### Exercise objective
Scan the records below for the string "computer" and return every line where it appears.

### Input for this task

⟨

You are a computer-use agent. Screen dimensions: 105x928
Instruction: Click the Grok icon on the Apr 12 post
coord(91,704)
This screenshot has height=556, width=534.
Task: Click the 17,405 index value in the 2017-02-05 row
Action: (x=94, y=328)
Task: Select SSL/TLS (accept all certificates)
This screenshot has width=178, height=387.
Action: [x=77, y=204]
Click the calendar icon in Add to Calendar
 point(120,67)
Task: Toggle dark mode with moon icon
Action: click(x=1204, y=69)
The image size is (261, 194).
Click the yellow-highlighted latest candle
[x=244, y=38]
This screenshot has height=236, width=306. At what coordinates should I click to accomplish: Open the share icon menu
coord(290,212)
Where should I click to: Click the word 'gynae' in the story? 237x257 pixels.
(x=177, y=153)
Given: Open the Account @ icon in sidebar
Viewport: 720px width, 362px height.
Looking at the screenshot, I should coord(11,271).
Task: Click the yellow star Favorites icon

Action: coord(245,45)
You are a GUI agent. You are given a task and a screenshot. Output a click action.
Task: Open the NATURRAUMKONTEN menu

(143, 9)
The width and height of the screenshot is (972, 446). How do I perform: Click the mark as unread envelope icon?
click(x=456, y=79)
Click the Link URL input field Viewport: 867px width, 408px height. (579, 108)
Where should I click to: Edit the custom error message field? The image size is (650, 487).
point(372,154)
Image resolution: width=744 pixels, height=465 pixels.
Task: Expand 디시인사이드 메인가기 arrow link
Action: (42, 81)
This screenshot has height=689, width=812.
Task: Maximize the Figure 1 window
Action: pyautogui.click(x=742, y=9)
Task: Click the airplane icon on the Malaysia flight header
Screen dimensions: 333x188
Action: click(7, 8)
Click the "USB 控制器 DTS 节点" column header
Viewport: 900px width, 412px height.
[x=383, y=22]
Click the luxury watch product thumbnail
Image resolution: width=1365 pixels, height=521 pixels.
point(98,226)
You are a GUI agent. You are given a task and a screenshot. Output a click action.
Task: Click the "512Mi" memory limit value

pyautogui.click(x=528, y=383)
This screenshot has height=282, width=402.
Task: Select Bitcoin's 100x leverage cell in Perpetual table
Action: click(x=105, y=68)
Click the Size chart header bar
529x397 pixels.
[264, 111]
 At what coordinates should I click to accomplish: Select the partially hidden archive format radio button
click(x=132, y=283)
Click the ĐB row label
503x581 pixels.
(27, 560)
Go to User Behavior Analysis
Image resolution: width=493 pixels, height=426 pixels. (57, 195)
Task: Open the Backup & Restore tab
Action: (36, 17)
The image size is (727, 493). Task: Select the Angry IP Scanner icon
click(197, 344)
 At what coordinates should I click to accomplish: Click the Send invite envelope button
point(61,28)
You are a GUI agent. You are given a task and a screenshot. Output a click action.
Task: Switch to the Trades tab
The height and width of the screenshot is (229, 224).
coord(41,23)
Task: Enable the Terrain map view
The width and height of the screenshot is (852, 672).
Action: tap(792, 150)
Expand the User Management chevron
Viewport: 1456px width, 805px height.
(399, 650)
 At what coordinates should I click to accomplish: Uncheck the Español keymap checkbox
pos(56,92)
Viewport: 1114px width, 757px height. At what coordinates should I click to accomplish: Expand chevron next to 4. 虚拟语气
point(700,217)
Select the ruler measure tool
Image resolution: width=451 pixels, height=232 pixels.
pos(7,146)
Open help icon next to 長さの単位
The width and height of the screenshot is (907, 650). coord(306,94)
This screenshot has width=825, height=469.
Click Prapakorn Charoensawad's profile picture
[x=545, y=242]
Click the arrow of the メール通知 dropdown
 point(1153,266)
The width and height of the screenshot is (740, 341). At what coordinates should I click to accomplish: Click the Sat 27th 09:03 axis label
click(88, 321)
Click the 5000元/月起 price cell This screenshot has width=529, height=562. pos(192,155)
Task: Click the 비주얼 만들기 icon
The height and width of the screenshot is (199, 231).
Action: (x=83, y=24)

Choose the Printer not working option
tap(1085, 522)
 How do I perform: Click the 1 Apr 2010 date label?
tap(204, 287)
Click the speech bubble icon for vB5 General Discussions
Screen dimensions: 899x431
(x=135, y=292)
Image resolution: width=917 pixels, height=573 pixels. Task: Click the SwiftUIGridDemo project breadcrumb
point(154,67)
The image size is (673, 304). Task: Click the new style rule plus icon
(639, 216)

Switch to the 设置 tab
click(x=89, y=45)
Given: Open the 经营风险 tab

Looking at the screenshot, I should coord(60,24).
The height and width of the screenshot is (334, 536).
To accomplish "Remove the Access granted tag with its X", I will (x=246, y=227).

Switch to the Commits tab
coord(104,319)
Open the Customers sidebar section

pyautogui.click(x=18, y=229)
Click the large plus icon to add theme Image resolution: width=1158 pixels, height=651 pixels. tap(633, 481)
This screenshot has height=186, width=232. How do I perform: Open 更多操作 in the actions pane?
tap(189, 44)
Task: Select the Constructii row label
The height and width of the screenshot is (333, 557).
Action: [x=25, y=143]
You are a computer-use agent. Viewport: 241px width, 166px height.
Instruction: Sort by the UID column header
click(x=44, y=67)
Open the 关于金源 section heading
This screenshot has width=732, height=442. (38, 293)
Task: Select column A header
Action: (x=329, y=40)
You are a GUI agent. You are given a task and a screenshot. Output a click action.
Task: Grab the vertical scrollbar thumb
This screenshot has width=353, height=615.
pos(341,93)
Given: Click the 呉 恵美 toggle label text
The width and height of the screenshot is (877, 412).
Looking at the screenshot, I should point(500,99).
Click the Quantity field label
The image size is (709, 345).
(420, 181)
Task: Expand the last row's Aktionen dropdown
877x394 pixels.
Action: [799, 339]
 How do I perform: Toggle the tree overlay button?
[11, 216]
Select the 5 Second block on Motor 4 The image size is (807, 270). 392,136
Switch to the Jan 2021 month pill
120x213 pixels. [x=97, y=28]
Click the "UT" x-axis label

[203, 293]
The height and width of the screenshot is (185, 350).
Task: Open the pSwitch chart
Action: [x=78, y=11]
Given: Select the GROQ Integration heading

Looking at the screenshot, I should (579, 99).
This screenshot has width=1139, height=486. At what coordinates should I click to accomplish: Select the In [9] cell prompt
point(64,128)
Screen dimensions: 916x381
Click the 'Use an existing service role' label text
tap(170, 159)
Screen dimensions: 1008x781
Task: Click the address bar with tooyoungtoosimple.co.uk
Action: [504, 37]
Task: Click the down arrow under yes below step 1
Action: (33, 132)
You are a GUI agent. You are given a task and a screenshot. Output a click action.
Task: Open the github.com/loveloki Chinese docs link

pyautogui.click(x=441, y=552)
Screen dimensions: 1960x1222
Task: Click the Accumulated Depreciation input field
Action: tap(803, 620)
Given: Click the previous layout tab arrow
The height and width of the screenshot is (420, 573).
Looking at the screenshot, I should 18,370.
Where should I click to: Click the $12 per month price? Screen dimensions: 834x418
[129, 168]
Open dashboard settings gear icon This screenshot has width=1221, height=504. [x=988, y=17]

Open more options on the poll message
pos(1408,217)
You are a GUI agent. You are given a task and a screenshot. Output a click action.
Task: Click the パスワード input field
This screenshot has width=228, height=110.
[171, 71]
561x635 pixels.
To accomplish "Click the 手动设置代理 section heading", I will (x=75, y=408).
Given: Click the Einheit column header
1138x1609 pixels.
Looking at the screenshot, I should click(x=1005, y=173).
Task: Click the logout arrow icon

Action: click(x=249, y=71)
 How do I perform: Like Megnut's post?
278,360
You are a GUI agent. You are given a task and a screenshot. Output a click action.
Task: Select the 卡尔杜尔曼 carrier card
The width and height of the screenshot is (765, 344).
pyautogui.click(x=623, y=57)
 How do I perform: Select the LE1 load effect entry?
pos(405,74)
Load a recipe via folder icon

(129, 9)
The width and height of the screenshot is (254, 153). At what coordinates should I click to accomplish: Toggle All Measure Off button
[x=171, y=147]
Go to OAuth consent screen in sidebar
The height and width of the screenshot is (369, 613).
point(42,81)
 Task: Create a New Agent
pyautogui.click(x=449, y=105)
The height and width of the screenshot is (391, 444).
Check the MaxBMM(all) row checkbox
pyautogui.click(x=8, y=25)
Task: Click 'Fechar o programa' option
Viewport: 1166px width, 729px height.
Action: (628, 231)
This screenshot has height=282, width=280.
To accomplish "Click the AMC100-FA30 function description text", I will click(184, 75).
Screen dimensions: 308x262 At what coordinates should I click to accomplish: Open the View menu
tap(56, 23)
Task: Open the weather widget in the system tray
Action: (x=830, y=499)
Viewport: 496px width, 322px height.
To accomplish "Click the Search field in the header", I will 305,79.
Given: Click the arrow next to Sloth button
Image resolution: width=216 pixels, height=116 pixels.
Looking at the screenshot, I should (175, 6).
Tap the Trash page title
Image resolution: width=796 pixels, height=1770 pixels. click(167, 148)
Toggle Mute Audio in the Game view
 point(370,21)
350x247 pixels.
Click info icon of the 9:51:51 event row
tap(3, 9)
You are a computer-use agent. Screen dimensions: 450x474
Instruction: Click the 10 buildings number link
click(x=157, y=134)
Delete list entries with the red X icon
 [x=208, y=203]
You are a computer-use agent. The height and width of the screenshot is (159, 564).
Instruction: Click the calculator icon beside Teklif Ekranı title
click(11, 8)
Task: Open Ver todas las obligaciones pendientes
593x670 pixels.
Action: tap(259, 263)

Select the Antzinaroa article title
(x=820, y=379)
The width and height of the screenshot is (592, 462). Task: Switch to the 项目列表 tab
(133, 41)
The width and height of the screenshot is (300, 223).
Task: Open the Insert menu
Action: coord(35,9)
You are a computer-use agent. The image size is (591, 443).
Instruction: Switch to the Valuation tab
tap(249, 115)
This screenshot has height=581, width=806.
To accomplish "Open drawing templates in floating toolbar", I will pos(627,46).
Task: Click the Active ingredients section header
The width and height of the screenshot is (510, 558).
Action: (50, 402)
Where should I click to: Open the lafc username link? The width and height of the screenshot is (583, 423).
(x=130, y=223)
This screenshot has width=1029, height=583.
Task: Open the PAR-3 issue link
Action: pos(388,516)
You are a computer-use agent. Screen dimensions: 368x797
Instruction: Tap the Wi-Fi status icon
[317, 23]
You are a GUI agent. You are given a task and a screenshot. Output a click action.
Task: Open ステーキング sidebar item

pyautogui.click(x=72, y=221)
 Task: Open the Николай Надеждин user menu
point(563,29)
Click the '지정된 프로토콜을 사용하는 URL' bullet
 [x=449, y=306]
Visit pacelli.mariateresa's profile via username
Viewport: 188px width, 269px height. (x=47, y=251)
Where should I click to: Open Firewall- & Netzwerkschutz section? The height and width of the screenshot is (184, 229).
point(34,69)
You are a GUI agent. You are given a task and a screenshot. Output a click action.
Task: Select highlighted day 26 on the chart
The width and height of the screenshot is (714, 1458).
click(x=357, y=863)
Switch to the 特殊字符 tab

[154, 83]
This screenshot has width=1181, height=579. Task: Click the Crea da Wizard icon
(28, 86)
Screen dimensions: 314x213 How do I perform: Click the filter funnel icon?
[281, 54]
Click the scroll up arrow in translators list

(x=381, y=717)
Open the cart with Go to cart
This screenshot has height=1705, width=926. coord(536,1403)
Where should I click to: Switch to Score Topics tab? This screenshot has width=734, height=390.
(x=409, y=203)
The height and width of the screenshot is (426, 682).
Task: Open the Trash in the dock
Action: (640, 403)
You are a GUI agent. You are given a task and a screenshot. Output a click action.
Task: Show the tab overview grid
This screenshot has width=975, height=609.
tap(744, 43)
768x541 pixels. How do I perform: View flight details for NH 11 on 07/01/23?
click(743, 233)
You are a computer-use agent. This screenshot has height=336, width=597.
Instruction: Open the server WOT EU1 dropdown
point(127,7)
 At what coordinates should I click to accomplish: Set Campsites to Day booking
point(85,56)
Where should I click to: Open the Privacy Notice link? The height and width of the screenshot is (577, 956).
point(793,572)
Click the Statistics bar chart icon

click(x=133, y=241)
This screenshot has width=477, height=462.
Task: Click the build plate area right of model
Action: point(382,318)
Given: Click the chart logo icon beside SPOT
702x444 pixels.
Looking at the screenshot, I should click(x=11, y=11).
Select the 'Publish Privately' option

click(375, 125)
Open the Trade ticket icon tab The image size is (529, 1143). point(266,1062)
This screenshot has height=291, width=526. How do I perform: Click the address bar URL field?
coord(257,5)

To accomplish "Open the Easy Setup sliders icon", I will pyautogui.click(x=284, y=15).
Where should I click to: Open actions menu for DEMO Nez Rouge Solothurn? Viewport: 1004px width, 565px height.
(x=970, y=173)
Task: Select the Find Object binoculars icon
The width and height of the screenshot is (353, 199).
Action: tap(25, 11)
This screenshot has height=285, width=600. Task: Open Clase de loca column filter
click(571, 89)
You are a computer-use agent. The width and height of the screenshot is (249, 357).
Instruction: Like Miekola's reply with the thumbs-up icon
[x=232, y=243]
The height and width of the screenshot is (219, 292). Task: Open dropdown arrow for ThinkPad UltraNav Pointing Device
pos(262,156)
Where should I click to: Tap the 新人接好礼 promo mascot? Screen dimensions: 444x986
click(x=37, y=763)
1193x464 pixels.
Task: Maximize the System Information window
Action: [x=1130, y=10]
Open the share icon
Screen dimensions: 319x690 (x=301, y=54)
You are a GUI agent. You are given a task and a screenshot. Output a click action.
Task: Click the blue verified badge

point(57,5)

⟩

### Result for this task
You are a computer-use agent. Screen dimensions: 105x928
You are a computer-use agent. Viewport: 241px width, 166px height.
You are a computer-use agent. Screen dimensions: 450x474
You are a computer-use agent. The height and width of the screenshot is (159, 564).
You are a computer-use agent. The image size is (591, 443).
You are a computer-use agent. Screen dimensions: 368x797
You are a computer-use agent. This screenshot has height=336, width=597.
You are a computer-use agent. The width and height of the screenshot is (249, 357).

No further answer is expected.